_Your assignment_
Reproduce only the stretch of entries below that begins at the first line and ends at the line holding "Select row 2".

_Data for processing_
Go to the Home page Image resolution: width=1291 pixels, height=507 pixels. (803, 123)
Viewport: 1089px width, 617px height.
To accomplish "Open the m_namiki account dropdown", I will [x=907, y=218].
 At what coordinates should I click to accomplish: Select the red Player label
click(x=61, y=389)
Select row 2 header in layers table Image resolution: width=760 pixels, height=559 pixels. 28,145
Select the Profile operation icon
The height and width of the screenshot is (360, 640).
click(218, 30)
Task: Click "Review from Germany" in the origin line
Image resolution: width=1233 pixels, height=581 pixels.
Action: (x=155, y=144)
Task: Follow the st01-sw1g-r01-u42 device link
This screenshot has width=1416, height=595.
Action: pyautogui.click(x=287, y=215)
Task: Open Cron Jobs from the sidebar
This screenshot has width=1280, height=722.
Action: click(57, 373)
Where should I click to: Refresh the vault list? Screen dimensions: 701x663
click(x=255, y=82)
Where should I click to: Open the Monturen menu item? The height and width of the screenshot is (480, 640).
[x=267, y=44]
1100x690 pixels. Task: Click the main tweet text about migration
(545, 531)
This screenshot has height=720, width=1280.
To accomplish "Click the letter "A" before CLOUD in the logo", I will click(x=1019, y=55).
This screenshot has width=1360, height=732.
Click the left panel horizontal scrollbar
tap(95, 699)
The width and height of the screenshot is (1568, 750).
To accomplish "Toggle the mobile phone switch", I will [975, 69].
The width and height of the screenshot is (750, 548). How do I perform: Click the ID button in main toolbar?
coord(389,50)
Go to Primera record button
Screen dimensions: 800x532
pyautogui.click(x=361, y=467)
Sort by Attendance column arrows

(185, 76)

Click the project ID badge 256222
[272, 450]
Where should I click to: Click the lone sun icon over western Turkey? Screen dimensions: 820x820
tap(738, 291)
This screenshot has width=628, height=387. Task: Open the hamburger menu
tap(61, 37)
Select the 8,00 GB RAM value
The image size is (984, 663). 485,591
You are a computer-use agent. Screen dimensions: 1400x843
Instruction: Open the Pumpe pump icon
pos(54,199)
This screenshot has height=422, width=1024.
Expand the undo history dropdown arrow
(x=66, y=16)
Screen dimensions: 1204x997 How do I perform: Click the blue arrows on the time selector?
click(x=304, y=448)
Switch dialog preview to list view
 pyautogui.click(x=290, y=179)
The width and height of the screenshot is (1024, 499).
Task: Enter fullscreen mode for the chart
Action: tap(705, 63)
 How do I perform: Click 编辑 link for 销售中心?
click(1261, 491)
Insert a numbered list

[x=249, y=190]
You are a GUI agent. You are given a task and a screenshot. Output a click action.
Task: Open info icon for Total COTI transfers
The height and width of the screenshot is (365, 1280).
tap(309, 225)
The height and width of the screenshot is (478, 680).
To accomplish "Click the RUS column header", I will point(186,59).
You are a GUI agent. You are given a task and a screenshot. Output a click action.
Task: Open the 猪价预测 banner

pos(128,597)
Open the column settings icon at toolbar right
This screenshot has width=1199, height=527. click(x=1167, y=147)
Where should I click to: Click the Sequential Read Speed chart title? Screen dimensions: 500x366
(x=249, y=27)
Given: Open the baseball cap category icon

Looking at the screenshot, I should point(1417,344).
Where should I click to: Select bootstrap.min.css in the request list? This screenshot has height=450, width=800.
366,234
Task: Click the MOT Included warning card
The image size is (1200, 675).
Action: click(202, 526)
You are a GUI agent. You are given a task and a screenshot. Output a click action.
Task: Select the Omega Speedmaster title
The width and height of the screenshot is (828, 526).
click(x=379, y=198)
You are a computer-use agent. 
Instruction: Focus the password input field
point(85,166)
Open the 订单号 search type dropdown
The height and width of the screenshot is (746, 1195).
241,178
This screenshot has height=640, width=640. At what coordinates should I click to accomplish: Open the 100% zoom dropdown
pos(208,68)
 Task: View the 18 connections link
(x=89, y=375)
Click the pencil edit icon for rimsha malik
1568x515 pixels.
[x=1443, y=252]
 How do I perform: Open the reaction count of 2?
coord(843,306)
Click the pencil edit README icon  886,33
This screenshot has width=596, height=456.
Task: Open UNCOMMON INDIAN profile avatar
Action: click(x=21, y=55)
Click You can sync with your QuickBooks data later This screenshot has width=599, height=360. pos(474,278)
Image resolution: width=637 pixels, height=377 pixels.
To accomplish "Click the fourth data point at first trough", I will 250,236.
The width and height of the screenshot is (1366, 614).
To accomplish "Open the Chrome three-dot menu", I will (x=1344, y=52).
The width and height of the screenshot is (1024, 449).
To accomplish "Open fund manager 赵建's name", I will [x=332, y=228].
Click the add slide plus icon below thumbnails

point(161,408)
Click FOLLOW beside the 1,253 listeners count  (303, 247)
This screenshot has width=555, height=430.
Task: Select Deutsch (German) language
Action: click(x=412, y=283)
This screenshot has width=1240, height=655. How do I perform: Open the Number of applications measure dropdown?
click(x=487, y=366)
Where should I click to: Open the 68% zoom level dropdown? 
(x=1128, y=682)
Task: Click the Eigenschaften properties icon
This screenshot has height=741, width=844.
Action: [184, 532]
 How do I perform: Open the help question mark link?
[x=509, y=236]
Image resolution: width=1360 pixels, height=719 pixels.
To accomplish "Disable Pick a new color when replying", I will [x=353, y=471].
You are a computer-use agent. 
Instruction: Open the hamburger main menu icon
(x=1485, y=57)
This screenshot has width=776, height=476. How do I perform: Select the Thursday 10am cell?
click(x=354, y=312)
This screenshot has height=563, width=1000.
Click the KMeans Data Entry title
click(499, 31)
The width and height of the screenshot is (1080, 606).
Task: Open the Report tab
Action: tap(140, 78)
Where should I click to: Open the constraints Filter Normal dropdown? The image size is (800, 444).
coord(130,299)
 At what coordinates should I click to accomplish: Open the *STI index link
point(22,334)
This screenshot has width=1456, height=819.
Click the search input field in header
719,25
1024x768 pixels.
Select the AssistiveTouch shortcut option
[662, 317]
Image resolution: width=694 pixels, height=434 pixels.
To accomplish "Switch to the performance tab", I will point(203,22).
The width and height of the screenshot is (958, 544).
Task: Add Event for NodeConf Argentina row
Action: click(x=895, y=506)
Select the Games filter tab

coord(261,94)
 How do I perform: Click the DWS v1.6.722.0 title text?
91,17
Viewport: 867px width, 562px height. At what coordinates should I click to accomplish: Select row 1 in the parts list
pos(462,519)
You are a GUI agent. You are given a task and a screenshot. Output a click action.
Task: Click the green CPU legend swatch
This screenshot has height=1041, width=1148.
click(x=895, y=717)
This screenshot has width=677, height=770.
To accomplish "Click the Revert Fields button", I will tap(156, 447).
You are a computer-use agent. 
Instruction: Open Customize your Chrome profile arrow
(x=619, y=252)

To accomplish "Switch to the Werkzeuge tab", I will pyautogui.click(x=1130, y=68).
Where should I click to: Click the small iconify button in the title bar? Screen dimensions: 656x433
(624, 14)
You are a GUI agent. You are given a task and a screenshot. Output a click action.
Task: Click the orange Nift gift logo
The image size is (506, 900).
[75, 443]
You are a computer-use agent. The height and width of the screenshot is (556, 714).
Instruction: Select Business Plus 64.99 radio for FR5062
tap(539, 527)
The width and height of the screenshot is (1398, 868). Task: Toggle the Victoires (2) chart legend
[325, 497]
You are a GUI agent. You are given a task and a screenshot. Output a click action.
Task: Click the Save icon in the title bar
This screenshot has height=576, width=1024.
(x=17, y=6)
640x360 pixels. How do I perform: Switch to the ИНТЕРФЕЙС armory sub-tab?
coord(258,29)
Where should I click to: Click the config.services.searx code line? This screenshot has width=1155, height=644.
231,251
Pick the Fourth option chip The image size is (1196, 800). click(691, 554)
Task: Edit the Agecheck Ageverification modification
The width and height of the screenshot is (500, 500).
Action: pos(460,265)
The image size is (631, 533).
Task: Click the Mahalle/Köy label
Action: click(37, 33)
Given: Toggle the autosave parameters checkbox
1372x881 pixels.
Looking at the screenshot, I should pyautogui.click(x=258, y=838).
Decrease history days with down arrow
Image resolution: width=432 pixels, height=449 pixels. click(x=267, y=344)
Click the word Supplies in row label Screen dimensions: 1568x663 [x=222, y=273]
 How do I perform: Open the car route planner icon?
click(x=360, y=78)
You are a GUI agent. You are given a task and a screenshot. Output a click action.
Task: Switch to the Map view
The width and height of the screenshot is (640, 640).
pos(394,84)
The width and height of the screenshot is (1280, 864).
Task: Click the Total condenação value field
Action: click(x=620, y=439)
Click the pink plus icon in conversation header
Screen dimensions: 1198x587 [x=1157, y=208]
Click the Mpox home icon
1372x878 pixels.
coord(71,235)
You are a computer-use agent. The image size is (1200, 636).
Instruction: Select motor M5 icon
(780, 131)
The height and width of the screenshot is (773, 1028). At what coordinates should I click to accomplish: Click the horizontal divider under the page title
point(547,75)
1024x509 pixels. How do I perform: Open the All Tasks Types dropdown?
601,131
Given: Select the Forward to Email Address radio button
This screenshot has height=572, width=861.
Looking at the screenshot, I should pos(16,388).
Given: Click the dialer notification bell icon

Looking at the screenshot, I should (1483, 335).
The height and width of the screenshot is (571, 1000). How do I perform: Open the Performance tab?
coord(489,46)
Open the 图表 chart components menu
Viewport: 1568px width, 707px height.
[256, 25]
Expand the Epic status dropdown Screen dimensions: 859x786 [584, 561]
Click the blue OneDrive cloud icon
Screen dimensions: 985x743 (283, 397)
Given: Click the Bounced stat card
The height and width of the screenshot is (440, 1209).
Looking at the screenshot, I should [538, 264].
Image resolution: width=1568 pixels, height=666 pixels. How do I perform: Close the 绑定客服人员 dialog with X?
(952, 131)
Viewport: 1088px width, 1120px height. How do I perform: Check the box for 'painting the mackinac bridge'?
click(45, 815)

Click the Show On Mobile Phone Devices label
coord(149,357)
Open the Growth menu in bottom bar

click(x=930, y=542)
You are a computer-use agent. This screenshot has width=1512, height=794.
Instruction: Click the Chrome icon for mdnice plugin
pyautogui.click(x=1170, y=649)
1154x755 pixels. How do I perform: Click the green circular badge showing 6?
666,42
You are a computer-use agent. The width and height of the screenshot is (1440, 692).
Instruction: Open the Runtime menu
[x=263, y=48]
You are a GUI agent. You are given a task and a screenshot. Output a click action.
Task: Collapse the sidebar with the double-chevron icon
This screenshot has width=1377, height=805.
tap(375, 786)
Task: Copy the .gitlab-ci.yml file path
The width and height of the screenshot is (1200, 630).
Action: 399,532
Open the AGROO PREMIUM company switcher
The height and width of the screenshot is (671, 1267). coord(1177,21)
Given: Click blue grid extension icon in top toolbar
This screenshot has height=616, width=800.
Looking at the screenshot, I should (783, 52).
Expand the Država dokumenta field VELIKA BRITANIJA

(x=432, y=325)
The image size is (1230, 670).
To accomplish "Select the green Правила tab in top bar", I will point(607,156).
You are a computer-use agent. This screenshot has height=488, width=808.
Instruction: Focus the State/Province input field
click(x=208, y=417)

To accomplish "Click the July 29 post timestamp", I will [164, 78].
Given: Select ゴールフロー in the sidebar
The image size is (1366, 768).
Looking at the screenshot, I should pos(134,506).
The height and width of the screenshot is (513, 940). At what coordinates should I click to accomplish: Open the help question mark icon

_Written solution_
Go to the Home page Image resolution: width=1291 pixels, height=507 pixels. (803, 123)
Viewport: 1089px width, 617px height.
To accomplish "Open the m_namiki account dropdown", I will [x=907, y=218].
 At what coordinates should I click to accomplish: Select the red Player label
click(x=61, y=389)
Select row 2 header in layers table Image resolution: width=760 pixels, height=559 pixels. 28,145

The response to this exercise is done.